**Action item**
Task for the records below: copy exactly, and only, the line containing "Click the left tab navigation arrow" and every line after it to the end, with pictures left out.

**Data for analysis**
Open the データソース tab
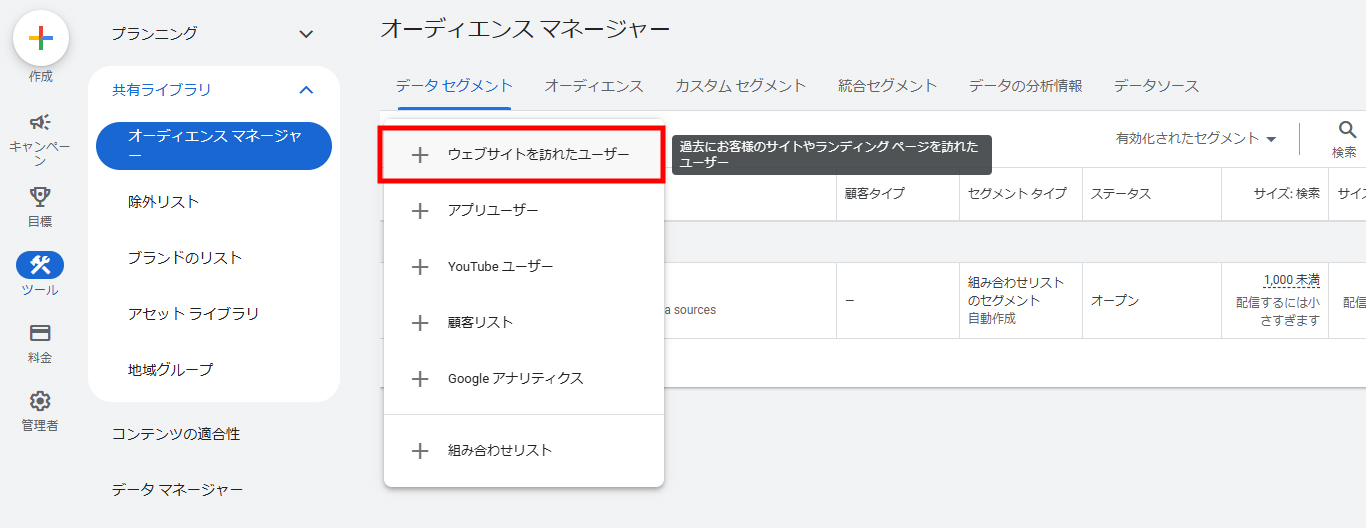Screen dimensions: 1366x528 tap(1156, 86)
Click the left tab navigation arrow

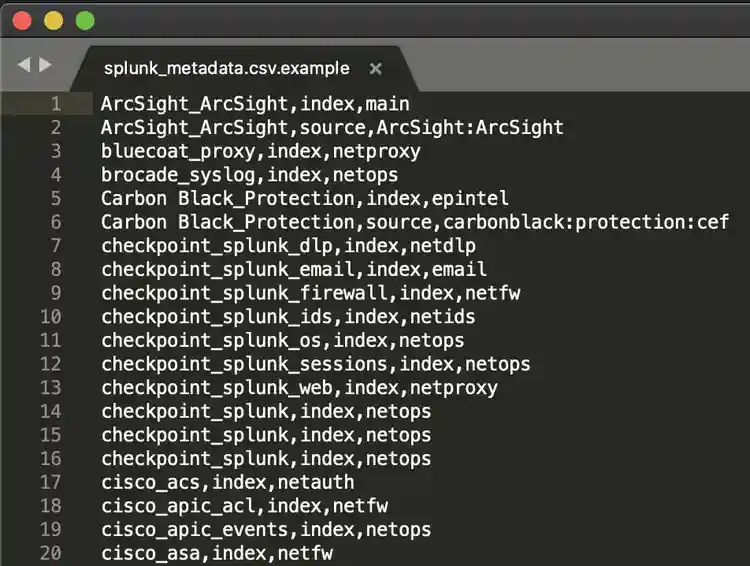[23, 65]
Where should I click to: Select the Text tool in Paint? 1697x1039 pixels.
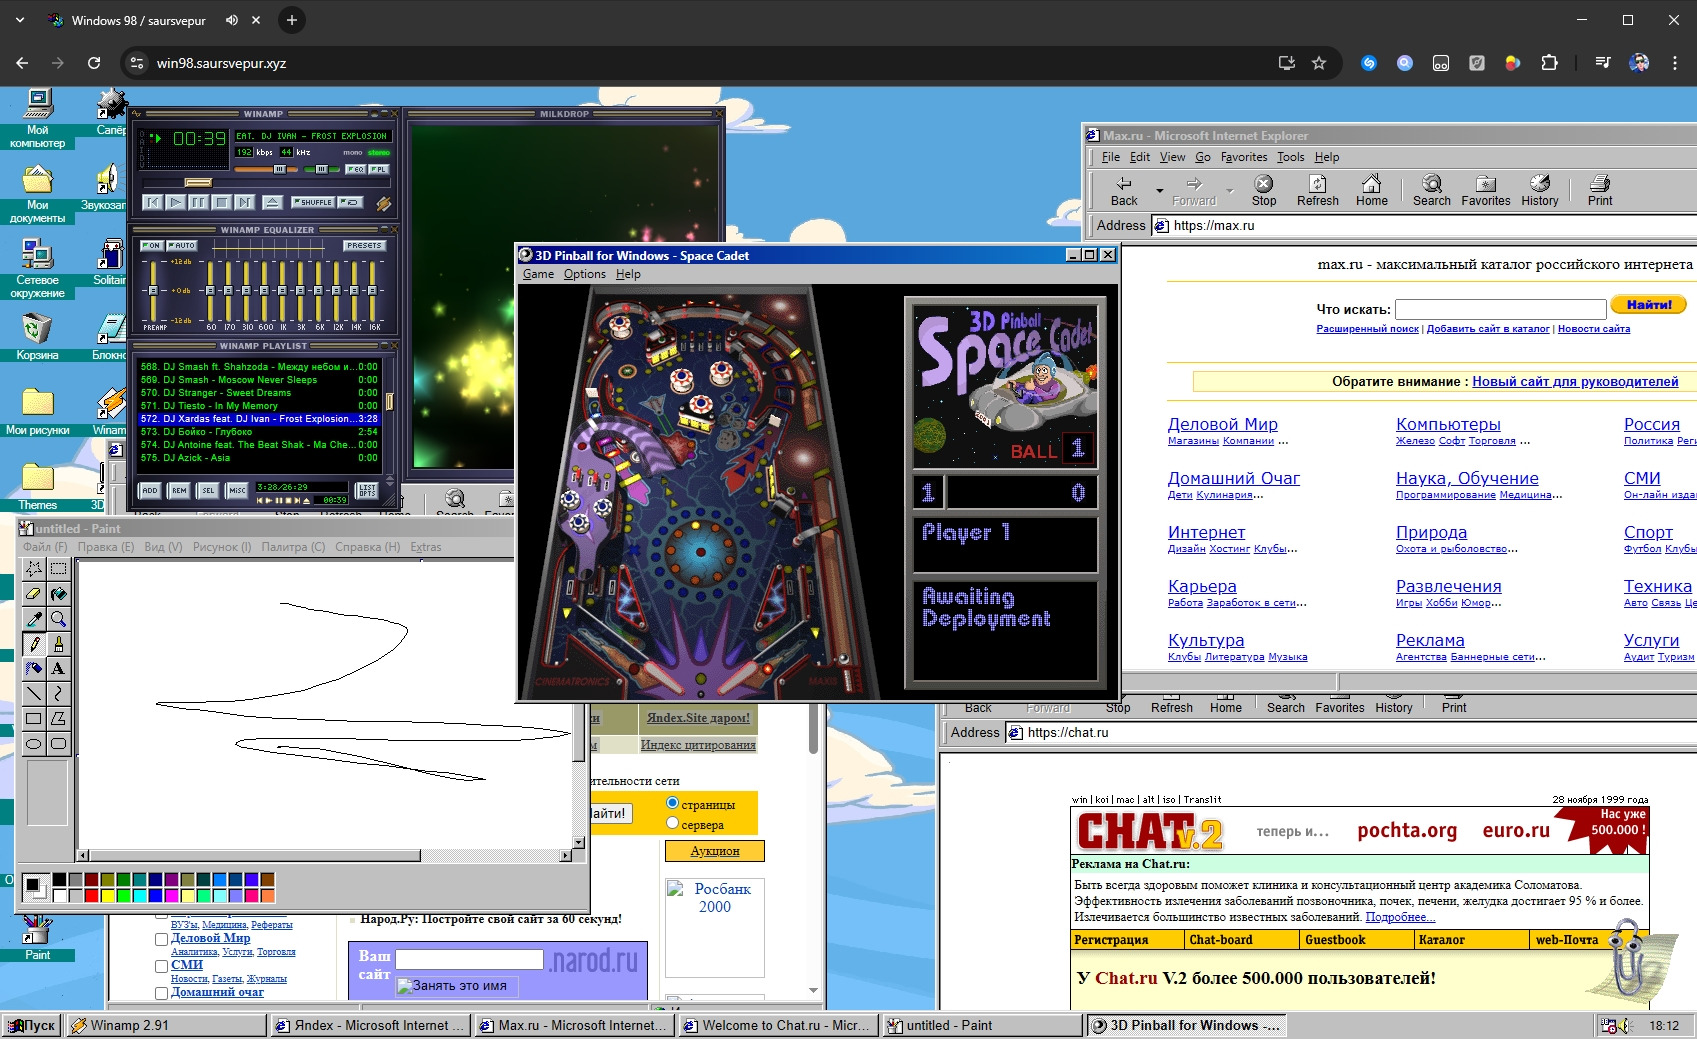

**Task output**
Click the left tab navigation arrow

[23, 65]
Where should I click to: Select the Text tool in Paint? 1697x1039 pixels.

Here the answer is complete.